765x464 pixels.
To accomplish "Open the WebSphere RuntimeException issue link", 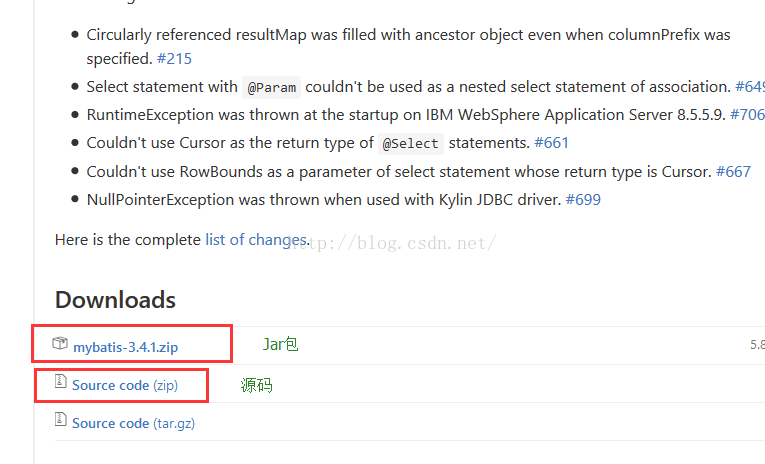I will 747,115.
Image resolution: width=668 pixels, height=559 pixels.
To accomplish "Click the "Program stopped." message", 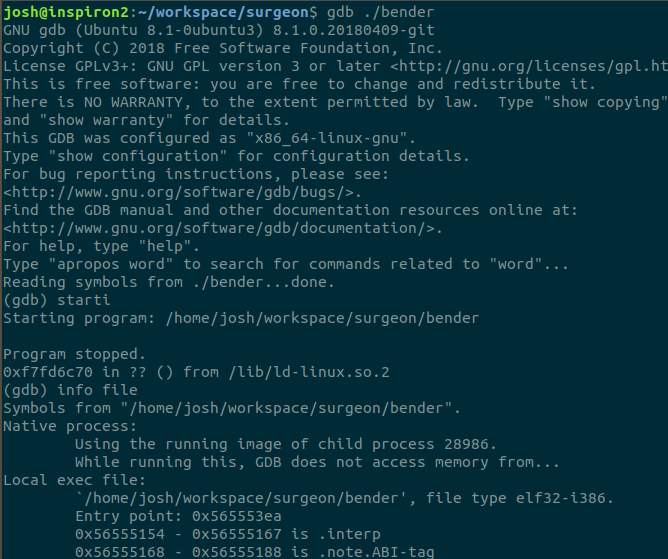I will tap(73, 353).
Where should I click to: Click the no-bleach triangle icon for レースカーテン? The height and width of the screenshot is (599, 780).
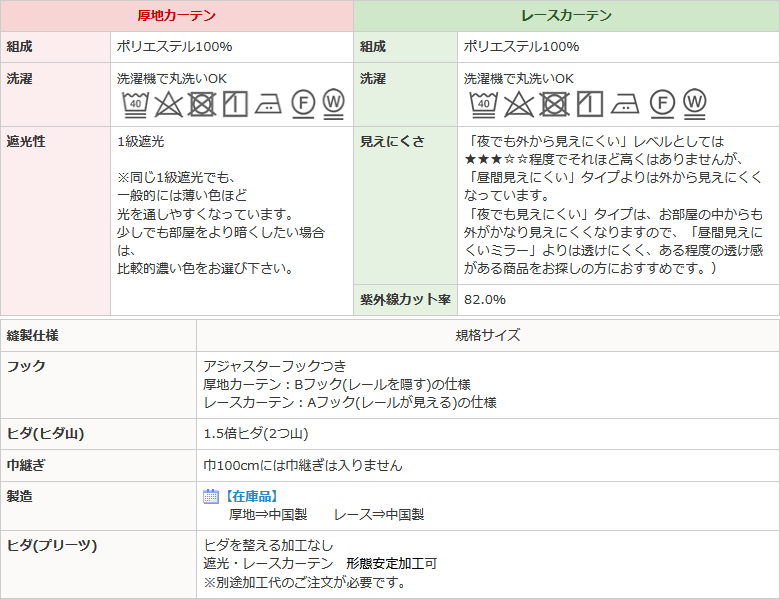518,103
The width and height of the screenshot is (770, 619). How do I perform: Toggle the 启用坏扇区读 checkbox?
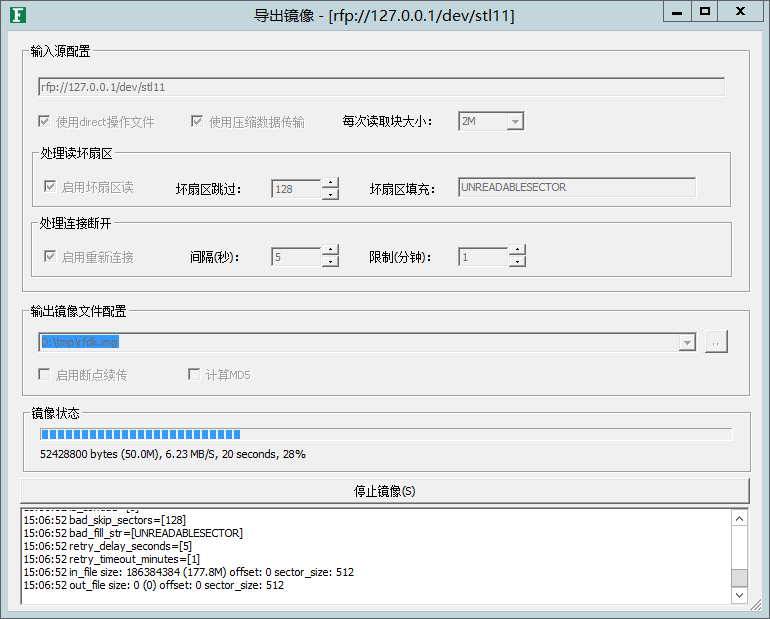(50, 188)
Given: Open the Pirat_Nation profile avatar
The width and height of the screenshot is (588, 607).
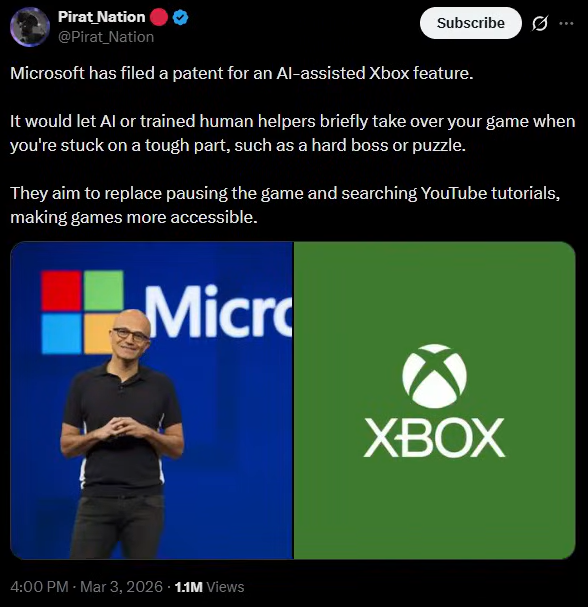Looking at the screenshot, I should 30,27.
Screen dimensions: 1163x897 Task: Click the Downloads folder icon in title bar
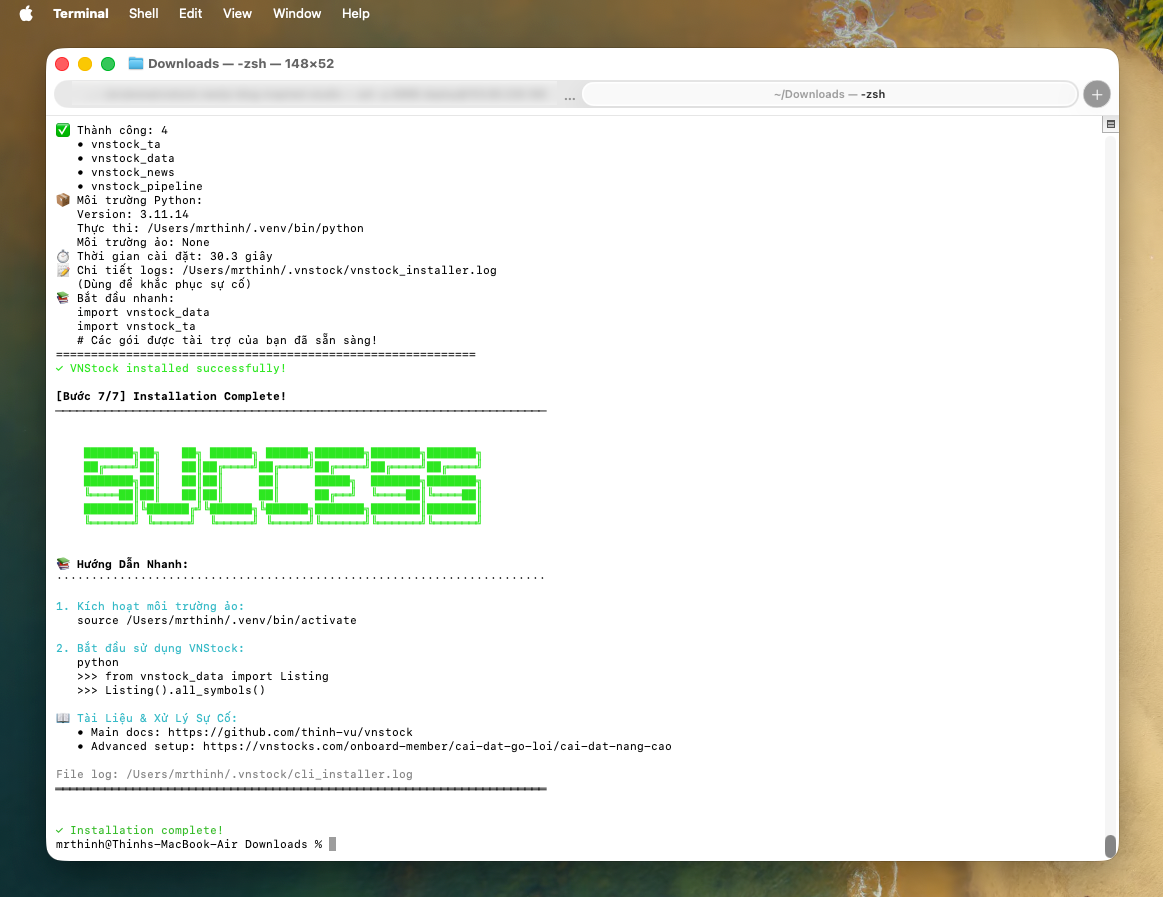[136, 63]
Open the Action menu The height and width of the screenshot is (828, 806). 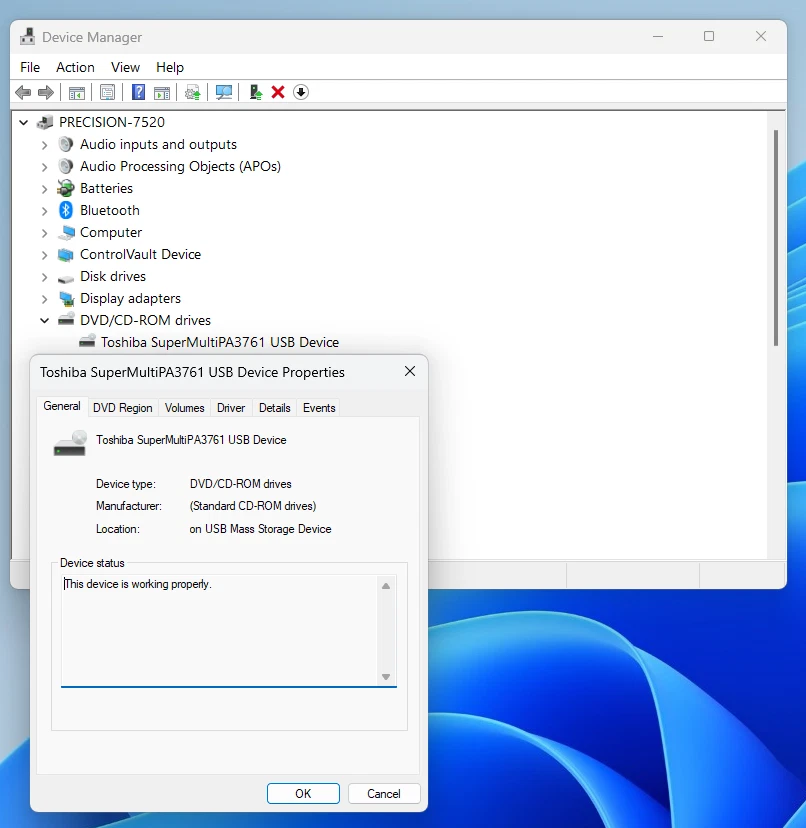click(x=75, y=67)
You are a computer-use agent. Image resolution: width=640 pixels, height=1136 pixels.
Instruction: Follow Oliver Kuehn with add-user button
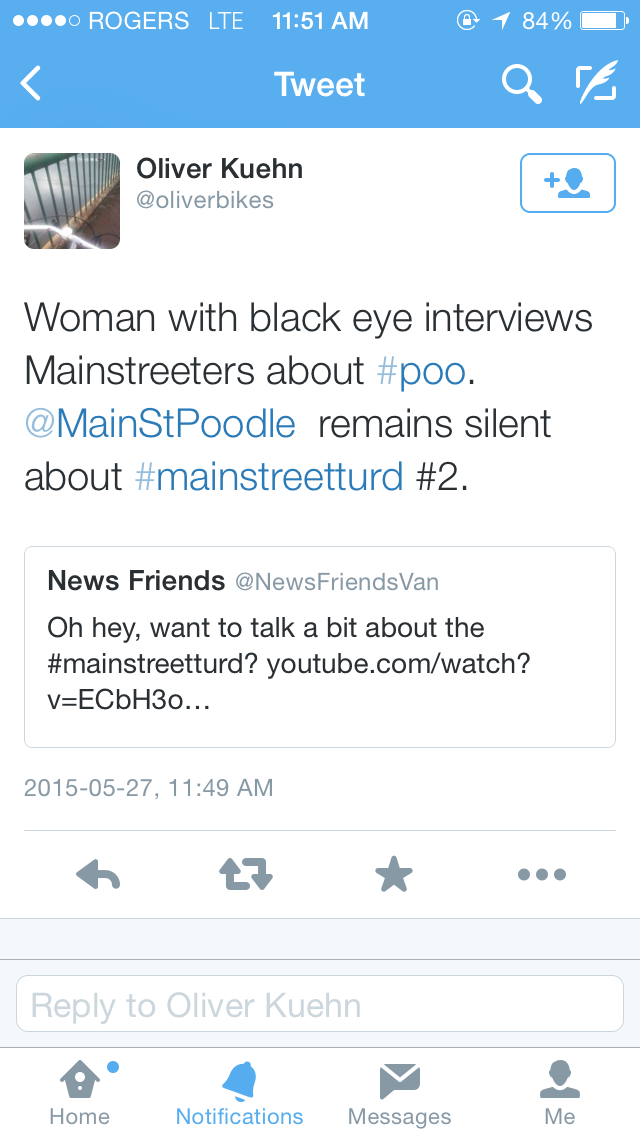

##############################

WORK INSTRUCTION:
Please show, exactly as written, every line above that contains the word "pixels".

EXERCISE SOLUTION:
765x464 pixels.
Image resolution: width=668 pixels, height=559 pixels.
You are a computer-use agent. Image resolution: width=640 pixels, height=1136 pixels.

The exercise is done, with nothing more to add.